## STATED EXERCISE
Print everything from the start of the records down to the line containing "pos(336,46)", both ends included, without changing a character.

## DATA ROWS
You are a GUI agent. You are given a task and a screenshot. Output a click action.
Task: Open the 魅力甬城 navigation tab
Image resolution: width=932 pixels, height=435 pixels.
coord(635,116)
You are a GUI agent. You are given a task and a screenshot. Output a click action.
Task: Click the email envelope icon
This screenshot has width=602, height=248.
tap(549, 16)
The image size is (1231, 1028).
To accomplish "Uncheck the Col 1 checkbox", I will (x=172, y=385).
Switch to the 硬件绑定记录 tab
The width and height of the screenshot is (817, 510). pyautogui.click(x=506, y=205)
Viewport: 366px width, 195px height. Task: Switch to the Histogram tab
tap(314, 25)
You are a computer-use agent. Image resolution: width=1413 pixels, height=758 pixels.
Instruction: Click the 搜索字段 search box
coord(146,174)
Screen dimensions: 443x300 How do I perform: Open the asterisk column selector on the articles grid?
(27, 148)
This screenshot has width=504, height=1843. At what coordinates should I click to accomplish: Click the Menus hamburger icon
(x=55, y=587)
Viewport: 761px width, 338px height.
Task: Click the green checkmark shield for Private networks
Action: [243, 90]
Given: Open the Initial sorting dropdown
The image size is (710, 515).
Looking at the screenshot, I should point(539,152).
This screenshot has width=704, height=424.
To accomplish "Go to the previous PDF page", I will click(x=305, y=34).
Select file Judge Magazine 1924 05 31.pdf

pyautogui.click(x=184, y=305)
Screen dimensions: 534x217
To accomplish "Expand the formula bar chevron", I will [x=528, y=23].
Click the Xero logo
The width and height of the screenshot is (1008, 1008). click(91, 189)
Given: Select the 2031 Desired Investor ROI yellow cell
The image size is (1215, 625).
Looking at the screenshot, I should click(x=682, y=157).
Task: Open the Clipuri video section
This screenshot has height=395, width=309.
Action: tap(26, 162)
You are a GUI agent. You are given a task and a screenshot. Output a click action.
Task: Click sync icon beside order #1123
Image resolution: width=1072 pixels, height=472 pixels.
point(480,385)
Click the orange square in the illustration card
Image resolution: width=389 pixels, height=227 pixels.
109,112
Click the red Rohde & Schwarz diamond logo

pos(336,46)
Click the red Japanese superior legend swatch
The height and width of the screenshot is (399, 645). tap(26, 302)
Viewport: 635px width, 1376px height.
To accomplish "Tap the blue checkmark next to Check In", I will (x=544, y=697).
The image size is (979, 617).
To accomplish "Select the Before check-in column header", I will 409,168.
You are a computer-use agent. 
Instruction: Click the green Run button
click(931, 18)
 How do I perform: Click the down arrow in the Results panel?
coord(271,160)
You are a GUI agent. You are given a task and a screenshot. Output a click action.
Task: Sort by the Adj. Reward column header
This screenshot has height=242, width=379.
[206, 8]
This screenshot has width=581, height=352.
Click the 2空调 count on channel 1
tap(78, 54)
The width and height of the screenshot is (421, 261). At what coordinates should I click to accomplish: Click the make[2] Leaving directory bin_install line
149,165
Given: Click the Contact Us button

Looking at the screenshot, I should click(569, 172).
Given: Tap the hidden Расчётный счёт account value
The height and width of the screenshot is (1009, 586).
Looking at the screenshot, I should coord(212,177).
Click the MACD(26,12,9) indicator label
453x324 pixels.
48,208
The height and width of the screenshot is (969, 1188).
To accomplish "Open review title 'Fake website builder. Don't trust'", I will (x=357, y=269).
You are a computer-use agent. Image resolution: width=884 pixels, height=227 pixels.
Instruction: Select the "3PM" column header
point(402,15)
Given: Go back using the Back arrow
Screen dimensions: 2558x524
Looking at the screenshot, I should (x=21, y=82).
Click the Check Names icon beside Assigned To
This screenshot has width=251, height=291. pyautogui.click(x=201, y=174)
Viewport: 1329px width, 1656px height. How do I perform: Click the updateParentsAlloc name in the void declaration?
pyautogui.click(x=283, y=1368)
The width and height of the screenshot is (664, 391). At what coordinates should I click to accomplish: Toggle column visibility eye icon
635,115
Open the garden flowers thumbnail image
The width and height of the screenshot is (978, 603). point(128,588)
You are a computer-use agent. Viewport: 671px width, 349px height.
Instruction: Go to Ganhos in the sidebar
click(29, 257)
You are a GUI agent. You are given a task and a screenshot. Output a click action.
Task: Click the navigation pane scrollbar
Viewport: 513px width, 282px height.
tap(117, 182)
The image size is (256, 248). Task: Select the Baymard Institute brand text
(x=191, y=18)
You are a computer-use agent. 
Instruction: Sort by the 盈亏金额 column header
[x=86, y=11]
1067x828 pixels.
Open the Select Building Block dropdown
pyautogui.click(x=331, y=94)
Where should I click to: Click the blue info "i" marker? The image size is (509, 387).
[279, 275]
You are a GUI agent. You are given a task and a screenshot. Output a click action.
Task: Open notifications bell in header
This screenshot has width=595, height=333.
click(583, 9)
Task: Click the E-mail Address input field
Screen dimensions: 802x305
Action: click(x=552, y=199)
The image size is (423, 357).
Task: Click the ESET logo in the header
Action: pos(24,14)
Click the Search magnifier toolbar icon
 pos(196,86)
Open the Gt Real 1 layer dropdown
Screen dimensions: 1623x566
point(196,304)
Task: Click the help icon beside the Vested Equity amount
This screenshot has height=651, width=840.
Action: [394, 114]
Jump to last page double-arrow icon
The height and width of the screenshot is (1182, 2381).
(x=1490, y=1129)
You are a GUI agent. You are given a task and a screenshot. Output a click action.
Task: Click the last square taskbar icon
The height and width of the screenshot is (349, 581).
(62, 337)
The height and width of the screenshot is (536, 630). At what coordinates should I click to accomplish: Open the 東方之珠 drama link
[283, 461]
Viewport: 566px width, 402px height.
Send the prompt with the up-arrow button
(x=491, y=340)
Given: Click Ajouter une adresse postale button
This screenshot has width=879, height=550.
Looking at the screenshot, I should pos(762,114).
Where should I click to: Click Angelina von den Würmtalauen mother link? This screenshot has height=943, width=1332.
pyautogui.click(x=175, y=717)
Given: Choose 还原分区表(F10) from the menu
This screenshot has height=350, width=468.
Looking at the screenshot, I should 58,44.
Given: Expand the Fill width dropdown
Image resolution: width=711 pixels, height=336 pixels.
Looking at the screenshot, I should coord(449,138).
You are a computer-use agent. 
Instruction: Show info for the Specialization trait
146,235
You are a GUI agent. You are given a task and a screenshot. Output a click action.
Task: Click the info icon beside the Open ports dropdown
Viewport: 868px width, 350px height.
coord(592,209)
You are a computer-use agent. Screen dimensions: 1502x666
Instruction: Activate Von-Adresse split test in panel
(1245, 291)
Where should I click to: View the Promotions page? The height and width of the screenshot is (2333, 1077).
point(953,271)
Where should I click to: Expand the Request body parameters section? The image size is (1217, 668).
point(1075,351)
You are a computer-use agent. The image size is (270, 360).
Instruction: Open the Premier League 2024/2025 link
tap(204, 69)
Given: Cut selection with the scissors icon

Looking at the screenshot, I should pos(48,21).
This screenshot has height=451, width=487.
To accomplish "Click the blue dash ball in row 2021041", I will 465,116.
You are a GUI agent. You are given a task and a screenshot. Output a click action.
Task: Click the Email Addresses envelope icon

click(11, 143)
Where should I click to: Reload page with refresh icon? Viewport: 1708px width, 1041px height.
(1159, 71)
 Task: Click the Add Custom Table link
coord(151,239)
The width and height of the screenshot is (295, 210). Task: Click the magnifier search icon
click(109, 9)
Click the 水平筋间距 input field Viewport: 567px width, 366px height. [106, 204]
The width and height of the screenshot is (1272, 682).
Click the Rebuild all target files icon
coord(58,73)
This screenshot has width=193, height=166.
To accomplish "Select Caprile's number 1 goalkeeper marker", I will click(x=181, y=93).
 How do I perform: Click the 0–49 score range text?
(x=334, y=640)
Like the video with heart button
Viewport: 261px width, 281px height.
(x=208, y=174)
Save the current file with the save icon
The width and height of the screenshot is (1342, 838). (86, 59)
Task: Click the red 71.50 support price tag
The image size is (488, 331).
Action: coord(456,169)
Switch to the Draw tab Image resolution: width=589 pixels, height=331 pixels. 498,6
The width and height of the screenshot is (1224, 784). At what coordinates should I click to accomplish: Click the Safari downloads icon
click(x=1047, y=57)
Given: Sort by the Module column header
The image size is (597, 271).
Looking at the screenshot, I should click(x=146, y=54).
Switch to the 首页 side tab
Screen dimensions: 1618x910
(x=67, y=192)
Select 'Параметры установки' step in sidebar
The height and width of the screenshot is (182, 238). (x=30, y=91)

## THE OUTPUT
You are a GUI agent. You are given a task and a screenshot. Output a click action.
Task: Open the 魅力甬城 navigation tab
Image resolution: width=932 pixels, height=435 pixels.
coord(635,116)
You are a GUI agent. You are given a task and a screenshot. Output a click action.
Task: Click the email envelope icon
This screenshot has width=602, height=248.
tap(549, 16)
The image size is (1231, 1028).
To accomplish "Uncheck the Col 1 checkbox", I will (x=172, y=385).
Switch to the 硬件绑定记录 tab
The width and height of the screenshot is (817, 510). pyautogui.click(x=506, y=205)
Viewport: 366px width, 195px height. Task: Switch to the Histogram tab
tap(314, 25)
You are a computer-use agent. Image resolution: width=1413 pixels, height=758 pixels.
Instruction: Click the 搜索字段 search box
coord(146,174)
Screen dimensions: 443x300 How do I perform: Open the asterisk column selector on the articles grid?
(27, 148)
This screenshot has width=504, height=1843. At what coordinates should I click to accomplish: Click the Menus hamburger icon
(x=55, y=587)
Viewport: 761px width, 338px height.
Task: Click the green checkmark shield for Private networks
Action: [243, 90]
Given: Open the Initial sorting dropdown
The image size is (710, 515).
Looking at the screenshot, I should point(539,152).
This screenshot has width=704, height=424.
To accomplish "Go to the previous PDF page", I will click(x=305, y=34).
Select file Judge Magazine 1924 05 31.pdf

pyautogui.click(x=184, y=305)
Screen dimensions: 534x217
To accomplish "Expand the formula bar chevron", I will [x=528, y=23].
Click the Xero logo
The width and height of the screenshot is (1008, 1008). click(91, 189)
Given: Select the 2031 Desired Investor ROI yellow cell
The image size is (1215, 625).
Looking at the screenshot, I should click(x=682, y=157).
Task: Open the Clipuri video section
This screenshot has height=395, width=309.
Action: tap(26, 162)
You are a GUI agent. You are given a task and a screenshot. Output a click action.
Task: Click sync icon beside order #1123
Image resolution: width=1072 pixels, height=472 pixels.
point(480,385)
Click the orange square in the illustration card
Image resolution: width=389 pixels, height=227 pixels.
109,112
Click the red Rohde & Schwarz diamond logo

pos(336,46)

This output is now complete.